# [Provided data]

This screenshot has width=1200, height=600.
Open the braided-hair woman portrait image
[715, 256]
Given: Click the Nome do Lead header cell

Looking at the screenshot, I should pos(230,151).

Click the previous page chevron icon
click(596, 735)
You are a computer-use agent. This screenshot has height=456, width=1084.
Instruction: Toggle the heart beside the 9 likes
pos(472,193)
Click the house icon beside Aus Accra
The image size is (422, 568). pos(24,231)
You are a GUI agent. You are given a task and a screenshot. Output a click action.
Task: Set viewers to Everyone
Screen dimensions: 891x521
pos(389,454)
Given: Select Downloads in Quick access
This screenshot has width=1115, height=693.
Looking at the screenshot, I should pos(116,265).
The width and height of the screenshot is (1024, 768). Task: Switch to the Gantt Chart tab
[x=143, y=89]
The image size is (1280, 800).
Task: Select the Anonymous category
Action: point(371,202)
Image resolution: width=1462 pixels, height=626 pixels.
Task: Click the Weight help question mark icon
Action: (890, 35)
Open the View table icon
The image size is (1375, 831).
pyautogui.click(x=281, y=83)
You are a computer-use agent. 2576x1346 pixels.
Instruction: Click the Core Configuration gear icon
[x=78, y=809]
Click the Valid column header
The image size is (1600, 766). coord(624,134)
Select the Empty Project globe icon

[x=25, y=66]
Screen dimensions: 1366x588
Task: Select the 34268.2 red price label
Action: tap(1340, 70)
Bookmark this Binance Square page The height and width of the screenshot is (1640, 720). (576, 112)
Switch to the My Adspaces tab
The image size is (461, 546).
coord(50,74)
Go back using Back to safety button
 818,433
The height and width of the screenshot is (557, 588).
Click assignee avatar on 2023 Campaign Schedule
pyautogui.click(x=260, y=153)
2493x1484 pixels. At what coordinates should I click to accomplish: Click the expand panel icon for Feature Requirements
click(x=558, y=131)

# [What needs to be done]
Please filter the listing down to lines that include the word "computer".

# [Solution for this problem]
You are a computer-use agent. This screenshot has height=456, width=1084.
You are a computer-use agent. 2576x1346 pixels.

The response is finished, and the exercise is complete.